Matière à réflexion : Bernard Petitjean et Corinne da Costa – Seprem Etudes & Conseil
De plus en plus autonomes, informés et opportunistes, donc potentiellement infidèles, les consommateurs sont aussi de plus en plus sensibles aux offres d’abonnement qui concernent désormais une multitude de produits et services. Décryptage d’une apparente contradiction.
L’abonnement n’a longtemps concerné que des secteurs pour lesquels il s’imposait « par défaut » et non en raison de ses avantages : comment lire un magazine ultra spécialisé lorsqu’on habite en zone rurale ? Comment accéder à l’énergie ou aux réseaux téléphoniques sans accepter de passer un contrat avec les fournisseurs concernés ? Comment trouver une place d’opéra sans être abonné alors que l’offre est très inférieure à la demande ? Comment visionner les films récents et suivre les grands événements sportifs sans en passer par les conditions commerciales de Canal + ?
Mais la nécessité n’explique pas complètement l’incroyable développement de l’abonnement.

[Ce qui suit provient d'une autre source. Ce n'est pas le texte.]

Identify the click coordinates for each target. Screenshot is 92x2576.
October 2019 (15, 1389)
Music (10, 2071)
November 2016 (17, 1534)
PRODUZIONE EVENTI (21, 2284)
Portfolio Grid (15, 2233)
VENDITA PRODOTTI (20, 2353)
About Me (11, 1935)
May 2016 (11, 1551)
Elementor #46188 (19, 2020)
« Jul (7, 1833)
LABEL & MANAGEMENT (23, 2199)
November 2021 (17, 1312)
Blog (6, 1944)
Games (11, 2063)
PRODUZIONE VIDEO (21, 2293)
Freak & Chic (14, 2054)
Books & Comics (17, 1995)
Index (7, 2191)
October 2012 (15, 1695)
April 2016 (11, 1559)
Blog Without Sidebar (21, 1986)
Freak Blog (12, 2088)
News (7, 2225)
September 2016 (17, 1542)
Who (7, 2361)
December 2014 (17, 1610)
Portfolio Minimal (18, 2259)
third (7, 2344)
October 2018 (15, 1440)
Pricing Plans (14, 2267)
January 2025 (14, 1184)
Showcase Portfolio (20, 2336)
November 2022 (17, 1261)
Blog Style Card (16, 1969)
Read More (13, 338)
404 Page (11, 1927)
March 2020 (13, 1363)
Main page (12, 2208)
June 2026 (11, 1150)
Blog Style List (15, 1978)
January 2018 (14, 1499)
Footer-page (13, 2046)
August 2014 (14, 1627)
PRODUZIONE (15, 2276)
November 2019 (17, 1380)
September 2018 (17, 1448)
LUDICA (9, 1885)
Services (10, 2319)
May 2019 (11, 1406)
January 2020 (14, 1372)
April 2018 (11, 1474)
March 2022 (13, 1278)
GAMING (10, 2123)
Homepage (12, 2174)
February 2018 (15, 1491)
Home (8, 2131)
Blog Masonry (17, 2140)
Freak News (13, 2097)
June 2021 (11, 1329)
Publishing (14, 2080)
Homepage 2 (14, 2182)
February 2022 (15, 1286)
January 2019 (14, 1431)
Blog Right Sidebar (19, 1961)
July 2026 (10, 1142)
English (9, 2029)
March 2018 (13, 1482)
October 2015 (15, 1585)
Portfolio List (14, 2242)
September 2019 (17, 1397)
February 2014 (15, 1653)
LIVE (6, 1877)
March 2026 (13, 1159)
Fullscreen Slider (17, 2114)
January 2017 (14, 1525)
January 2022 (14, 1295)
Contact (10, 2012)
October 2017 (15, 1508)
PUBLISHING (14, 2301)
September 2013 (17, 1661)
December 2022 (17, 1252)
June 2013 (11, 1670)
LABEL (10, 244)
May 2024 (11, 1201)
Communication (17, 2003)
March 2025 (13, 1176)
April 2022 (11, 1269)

On peut désormais s’abonner au cinéma et aux salles de sport, aux romans sentimentaux des collections Harlequin, mais aussi pour recevoir régulièrement des couches culottes, des courses de base, des bouquets de fleur, de l’eau minérale, des lentilles de contact, des paniers de produits frais préparés par les AMAP, des chaussettes, des aliments pour animaux, des préservatifs, des « box » aux contenus variés (cf « Matière à Réflexion » N° 158) et même de vraies lettres avec de vrais timbres écrites à la main par de vrais gens …
Ce succès de l’abonnement a des explications rationnelles telles que l’attrait pour une promesse de prix réduit par rapport à l’achat ponctuel et la suppression du déplacement.
Mais c’est l’irrationnel qui l’explique le mieux : la suppression de la décision face à « l’hyper choix », l’attachement aux marques, l’impression d’optimiser son pouvoir d’achat, le fait d’être connu et reconnu, ou encore « l’effet wahou ! » que provoque l’ouverture du paquet et la découverte des petites surprises réservées aux abonnés.
Pour les entreprises qui décident de mettre l’abonnement au cœur de leur stratégie, les bénéfices sont nombreux : ce sont les clients qui font la trésorerie ; leur fidélisation dans la durée permet à l’entreprise de consacrer des moyens plus importants à la transformation de prospects en nouveaux clients ; l’abonné oublie le prix et perd l’habitude de comparer ; l’étude de ses comportements permet d’anticiper les changements de consommation et de définir de nouvelles offres ; enfin, comme il est toujours plus compliqué d’agir que de laisser faire, la reconduction tacite des abonnements est forte.
Le développement de l’abonnement n’est pas un phénomène de mode mais une tendance lourde, portée par des comportements et attentes de consommateurs déjà anciens ainsi que par les possibilités offertes par Internet et le « datamining ». Ce n’est pas non plus un épiphénomène : selon l’INSEE, 30% des dépenses des ménages sont aujourd’hui pré-engagées.
Qui pourra en profiter demain ? Tous ceux qui proposent des produits et services très ciblés et, plus particulièrement, ceux qui ont déjà une vraie culture de l’abonnement. Les médias ne sont pas les plus mal placés.